Reinvented Quinco Electrical won`t hesitate to go where the need is.
David Deese knows the value of a name.
So when he stumbled on the word “Quinco” while rummaging through a garage, he got curious.
“My grandfather had passed away and he left me a box, and in the box there was an ashtray that said Quinco on it,” he said. “So I asked my father what Quinco meant, and he told me my grandfather had owned an electric company in Orlando (Fla.) in the 1950s that was called Quinco Electrical.”
Ironically, Deese was working in the electric business at the time, too, with a fledgling Orlando-area entity called D & P Electric. D & P had begun in 1992 with small residential jobs before gradually evolving to work with local retail stores, and ultimately to significant retail chains including Walmart.
A quick phone call to the state determined that the name Quinco was once again available for use, so Deese incorporated as Quinco Electrical in February 1993 – six months after D & P’s inception.
And not too long afterward, he got what he now describes as “help from the grave.”
“We decided to bid a Valencia (Community College) campus project in Kissimmee,” he said.
“It was way too big for us to do. But I was operating out of my garage and I had maybe three guys helping me out at the time. So we just threw the number out there. Sure enough, a guy called me up and asked me if I was the same Quinco that Charles Deese owned. I didn’t lie, I just said Charles Deese was my grandfather. We got to talking about my grandfather and his dog and so and so, and he said ‘Any grandson of Charles is good with me, I’m going to send you a contract.’
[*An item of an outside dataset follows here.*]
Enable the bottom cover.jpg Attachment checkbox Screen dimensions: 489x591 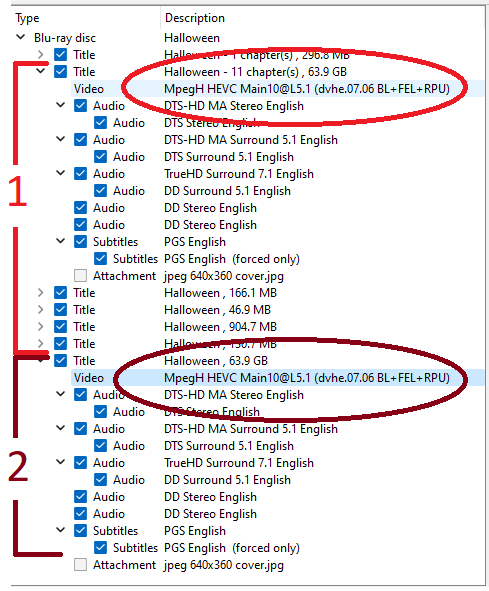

“The contract was like $3 million, and I had $300 in the bank, so I pulled a few guys together and I told them, ‘I’ve got no money. I can’t do anything for you. I can pay you when I get my first draw check, which could be six-to-eight weeks from now.’ But everybody said, ‘Let’s do what we can do with it.’ Anyway, I ended up making $1 million profit off the job and that’s where I got my start-up money from. I was poor and broke and digging coins out of my couch, but my granddad helped me out.”
To say things have evolved since then would be putting it mildly.
The modern version of Quinco Electrical now employs 950 people and operates in 19 states, with each of its brick-and-mortar offices – in Florida, Georgia, North Carolina, Oklahoma and Texas – serving a territory of roughly 500 miles and crossing neighboring state lines as needed.
“We started out in schools and office buildings and then we went to the retail sector when the retail sector boomed,” Deese said. “We were chasing Home Depots and Lowe’s and Targets and Walmarts and things like that all over the country. That’s what spread us out, these retail chains. Retailers like dealing with someone that they know, so we started to branch out.
“We knew at that point that we were on to something.”
The climate these days, Deese said, has clients finally emerging from a prolonged economic downturn in which the lowest bidder was the one who was typically getting contracts. Now that things are improving, he said, reputation and reliability are factoring more into decisions – and customers are again attracted to Quinco because it’s managed to stay afloat with proven resources beyond 20 years.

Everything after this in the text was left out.